● TASK BRIEF: Beneath this instruction is a block of data; output from it exactly the lines that run from the one containing "This screenshot has width=1114, height=500." through the one containing "Viewport: 1366px width, 629px height.", inclusive.

(Recorded data)
------------------------------------------------------------

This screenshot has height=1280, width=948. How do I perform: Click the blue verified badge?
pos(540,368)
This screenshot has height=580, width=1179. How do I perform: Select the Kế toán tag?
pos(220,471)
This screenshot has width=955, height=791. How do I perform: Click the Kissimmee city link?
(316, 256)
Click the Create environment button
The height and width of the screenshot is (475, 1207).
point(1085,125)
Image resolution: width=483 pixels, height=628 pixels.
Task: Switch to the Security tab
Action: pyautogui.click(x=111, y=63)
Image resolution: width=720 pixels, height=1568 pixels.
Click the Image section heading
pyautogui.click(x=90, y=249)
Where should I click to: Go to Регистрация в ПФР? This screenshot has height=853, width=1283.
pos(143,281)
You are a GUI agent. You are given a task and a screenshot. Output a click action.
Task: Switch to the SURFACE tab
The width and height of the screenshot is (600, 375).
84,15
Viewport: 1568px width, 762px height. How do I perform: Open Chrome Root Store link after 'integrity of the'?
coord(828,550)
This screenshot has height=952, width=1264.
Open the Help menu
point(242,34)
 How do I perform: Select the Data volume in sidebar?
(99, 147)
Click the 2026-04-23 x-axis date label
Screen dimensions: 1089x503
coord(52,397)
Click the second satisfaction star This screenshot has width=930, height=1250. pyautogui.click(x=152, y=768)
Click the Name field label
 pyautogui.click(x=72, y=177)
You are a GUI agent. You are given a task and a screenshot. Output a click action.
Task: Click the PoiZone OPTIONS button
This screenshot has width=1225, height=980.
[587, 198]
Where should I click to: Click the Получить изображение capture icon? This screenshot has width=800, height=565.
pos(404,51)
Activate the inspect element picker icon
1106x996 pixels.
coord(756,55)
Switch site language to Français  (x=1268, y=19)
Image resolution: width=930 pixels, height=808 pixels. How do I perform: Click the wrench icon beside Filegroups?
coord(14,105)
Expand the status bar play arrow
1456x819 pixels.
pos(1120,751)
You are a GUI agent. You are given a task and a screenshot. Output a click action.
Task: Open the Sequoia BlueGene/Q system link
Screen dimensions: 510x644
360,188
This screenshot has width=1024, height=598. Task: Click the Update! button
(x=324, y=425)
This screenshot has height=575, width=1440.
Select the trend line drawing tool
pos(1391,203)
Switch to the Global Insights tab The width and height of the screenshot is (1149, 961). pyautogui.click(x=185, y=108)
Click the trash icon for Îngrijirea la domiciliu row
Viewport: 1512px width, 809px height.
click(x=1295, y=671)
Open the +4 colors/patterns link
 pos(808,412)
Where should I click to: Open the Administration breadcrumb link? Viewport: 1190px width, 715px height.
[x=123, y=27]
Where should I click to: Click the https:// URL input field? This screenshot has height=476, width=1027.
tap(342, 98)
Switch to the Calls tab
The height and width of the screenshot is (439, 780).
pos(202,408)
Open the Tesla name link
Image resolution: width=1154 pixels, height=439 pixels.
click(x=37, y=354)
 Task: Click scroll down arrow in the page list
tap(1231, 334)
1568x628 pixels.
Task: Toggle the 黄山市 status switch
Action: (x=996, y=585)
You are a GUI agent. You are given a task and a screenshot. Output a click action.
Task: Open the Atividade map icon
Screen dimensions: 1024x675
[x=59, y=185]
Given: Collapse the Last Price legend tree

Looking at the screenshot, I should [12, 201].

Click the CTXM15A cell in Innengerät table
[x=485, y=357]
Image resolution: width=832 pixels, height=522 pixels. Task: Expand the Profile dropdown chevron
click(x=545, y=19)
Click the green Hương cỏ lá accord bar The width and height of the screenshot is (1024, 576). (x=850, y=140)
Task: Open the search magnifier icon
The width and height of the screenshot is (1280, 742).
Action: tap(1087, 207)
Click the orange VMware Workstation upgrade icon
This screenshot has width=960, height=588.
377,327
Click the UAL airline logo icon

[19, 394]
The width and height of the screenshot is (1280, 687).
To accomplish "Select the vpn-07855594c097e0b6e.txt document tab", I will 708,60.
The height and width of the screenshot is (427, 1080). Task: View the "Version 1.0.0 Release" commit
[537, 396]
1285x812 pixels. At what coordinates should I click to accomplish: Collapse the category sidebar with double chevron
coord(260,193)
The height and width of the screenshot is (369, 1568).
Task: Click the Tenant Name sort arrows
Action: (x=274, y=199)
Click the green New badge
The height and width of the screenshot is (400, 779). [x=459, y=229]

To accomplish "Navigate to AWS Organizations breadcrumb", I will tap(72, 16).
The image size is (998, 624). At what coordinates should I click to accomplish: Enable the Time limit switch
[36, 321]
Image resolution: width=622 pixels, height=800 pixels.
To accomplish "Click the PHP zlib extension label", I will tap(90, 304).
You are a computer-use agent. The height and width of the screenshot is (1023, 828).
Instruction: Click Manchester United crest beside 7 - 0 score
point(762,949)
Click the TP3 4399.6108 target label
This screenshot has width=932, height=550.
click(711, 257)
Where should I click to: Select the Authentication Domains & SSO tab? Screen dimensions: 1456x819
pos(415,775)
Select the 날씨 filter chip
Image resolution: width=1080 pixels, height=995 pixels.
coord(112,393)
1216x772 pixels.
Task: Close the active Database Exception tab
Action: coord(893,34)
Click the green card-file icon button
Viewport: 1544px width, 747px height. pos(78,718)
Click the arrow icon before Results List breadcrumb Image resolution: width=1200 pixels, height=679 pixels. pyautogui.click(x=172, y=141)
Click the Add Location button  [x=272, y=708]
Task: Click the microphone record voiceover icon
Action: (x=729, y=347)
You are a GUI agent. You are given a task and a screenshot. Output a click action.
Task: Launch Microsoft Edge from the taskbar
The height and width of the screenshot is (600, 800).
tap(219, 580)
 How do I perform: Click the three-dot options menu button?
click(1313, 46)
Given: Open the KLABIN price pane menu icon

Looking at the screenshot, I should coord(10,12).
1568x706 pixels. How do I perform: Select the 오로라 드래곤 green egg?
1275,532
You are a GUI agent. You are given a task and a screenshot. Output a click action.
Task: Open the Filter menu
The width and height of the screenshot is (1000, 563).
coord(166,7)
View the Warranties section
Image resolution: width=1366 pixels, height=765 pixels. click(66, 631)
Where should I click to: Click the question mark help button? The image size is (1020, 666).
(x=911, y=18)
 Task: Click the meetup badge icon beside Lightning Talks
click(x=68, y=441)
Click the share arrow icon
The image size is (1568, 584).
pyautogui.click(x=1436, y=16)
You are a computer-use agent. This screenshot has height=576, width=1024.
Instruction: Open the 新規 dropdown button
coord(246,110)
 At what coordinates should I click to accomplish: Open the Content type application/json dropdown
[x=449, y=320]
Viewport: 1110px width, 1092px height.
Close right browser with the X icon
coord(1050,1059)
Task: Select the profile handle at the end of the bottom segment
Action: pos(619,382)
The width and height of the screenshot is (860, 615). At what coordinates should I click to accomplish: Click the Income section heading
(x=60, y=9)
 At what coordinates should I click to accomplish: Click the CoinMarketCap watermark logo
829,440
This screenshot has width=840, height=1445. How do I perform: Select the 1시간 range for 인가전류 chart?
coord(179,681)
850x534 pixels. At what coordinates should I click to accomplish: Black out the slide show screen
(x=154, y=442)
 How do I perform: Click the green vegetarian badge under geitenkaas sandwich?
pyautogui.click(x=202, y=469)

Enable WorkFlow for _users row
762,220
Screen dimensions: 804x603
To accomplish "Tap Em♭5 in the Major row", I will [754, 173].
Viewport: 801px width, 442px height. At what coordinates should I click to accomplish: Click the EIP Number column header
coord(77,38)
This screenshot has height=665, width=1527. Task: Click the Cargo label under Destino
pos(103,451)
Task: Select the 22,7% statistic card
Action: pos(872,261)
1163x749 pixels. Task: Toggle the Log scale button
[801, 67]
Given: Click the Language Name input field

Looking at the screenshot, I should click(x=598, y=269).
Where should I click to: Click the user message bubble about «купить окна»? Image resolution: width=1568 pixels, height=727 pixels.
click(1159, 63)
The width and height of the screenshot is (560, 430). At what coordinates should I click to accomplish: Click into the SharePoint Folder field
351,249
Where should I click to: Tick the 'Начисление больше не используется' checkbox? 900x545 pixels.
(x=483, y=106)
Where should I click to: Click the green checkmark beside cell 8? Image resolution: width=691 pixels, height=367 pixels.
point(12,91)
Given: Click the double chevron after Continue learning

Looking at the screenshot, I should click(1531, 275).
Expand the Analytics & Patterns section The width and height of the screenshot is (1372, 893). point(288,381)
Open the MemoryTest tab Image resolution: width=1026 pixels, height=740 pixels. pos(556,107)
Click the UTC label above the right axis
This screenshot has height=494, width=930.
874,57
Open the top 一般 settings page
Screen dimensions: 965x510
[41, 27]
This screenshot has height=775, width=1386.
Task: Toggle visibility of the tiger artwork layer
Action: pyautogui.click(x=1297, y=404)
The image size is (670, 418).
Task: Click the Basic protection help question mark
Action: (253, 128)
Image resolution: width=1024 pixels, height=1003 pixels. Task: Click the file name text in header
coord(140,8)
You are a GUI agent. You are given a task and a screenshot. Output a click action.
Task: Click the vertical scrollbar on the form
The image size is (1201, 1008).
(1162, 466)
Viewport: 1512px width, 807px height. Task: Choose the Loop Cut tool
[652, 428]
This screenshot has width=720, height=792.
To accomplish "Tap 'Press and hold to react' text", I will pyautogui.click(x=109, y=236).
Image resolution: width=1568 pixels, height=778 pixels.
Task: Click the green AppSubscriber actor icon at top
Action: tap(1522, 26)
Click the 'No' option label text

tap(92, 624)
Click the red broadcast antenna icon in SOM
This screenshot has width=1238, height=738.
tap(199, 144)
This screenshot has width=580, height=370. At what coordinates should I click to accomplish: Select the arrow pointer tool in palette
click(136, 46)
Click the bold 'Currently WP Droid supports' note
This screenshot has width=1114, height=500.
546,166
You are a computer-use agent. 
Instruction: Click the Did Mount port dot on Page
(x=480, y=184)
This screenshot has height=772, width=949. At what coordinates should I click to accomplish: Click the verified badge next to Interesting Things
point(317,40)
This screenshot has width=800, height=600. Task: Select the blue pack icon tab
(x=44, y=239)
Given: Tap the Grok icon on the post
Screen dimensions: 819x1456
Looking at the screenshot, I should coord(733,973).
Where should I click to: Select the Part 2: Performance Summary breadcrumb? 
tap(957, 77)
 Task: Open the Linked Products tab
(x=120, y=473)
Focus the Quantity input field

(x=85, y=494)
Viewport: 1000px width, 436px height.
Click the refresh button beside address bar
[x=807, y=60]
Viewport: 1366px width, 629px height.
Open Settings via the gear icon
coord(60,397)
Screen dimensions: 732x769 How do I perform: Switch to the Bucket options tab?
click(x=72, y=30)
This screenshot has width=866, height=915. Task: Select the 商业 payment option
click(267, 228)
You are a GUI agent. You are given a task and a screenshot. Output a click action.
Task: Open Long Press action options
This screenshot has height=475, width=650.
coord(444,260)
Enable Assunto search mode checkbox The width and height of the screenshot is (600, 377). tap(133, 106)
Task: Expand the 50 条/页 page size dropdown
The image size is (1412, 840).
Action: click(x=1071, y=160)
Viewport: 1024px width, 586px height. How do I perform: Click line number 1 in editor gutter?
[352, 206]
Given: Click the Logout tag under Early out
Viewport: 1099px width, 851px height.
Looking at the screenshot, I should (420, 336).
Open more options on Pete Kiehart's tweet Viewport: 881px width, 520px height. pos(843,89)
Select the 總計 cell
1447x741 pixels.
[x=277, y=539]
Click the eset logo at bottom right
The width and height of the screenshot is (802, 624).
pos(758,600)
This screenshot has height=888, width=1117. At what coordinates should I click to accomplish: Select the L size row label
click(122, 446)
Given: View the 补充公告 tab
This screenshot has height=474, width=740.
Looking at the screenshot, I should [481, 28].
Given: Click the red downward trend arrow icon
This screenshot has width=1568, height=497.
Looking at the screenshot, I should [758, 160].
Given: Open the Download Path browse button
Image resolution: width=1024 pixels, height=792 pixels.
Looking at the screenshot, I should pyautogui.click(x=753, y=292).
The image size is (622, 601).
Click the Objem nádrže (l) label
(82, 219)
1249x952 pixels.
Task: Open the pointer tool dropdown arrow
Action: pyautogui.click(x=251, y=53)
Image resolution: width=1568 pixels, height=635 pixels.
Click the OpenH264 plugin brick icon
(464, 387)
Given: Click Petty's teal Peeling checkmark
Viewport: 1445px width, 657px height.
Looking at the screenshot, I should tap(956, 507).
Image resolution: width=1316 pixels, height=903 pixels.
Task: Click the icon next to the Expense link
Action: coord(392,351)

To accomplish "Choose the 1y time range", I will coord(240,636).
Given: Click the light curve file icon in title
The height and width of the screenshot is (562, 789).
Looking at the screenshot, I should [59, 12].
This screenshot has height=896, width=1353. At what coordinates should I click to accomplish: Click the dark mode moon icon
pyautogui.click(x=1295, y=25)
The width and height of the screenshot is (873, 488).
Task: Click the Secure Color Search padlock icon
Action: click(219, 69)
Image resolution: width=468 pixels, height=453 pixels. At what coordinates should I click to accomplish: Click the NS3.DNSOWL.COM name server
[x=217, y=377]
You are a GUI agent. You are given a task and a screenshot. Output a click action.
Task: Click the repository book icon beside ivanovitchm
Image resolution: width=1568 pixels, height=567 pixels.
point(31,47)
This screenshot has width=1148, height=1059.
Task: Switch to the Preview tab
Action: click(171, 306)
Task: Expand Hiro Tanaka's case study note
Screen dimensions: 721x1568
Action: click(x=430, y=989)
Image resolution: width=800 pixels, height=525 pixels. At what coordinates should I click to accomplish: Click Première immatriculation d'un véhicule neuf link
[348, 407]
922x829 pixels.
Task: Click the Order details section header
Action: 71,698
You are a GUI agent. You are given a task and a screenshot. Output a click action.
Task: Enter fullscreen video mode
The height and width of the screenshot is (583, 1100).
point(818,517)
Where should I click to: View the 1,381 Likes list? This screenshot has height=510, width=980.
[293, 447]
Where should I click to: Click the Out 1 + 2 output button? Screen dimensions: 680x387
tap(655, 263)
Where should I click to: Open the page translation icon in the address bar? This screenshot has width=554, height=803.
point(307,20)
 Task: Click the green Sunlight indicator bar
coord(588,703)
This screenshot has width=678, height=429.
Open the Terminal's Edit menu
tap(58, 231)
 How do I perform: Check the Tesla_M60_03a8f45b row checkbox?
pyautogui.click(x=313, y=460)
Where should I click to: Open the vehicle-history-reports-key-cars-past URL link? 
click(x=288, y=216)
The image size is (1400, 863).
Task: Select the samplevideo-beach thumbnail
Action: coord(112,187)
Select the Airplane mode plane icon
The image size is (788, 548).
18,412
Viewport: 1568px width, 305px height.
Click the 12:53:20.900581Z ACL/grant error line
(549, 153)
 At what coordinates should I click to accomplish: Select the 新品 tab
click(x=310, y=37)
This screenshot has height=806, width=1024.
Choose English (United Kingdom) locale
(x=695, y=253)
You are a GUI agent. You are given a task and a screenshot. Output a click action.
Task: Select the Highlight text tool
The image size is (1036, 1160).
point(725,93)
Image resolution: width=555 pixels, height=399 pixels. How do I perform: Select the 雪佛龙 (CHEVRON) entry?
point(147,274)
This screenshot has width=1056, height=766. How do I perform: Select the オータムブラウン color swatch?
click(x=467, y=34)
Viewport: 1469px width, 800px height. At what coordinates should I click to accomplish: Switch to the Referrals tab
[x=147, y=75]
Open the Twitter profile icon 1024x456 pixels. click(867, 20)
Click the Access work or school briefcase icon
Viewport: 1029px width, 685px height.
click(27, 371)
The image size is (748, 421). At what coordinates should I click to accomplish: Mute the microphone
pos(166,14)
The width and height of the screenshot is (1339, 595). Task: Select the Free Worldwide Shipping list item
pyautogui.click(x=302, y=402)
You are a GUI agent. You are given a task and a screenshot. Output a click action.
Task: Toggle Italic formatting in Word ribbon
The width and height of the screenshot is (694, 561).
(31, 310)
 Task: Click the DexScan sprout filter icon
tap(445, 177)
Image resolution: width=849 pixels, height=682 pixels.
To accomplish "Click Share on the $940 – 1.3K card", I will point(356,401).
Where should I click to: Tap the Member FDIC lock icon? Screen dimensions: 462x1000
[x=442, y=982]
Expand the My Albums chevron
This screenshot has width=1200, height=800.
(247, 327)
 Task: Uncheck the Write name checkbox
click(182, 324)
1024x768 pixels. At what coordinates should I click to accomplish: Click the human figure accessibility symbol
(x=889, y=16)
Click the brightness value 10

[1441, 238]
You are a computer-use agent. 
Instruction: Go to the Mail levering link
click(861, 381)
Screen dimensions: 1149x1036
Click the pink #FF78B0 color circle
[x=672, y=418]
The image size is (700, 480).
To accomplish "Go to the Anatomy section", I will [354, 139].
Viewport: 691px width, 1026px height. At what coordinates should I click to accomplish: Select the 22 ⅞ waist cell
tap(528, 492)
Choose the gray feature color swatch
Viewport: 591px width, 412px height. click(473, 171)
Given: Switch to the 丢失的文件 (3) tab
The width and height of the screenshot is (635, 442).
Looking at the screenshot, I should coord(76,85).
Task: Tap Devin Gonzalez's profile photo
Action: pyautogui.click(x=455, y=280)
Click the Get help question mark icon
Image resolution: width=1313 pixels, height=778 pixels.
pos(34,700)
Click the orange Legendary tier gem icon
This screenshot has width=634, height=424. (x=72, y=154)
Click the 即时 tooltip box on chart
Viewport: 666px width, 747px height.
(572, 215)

------------------------------------------------------------

● RESULT OF THE TASK:
This screenshot has width=1114, height=500.
546,166
You are a computer-use agent. 
Instruction: Click the Did Mount port dot on Page
(x=480, y=184)
This screenshot has height=772, width=949. At what coordinates should I click to accomplish: Click the verified badge next to Interesting Things
point(317,40)
This screenshot has width=800, height=600. Task: Select the blue pack icon tab
(x=44, y=239)
Given: Tap the Grok icon on the post
Screen dimensions: 819x1456
Looking at the screenshot, I should coord(733,973).
Where should I click to: Select the Part 2: Performance Summary breadcrumb? 
tap(957, 77)
 Task: Open the Linked Products tab
(x=120, y=473)
Focus the Quantity input field

(x=85, y=494)
Viewport: 1000px width, 436px height.
Click the refresh button beside address bar
[x=807, y=60]
Viewport: 1366px width, 629px height.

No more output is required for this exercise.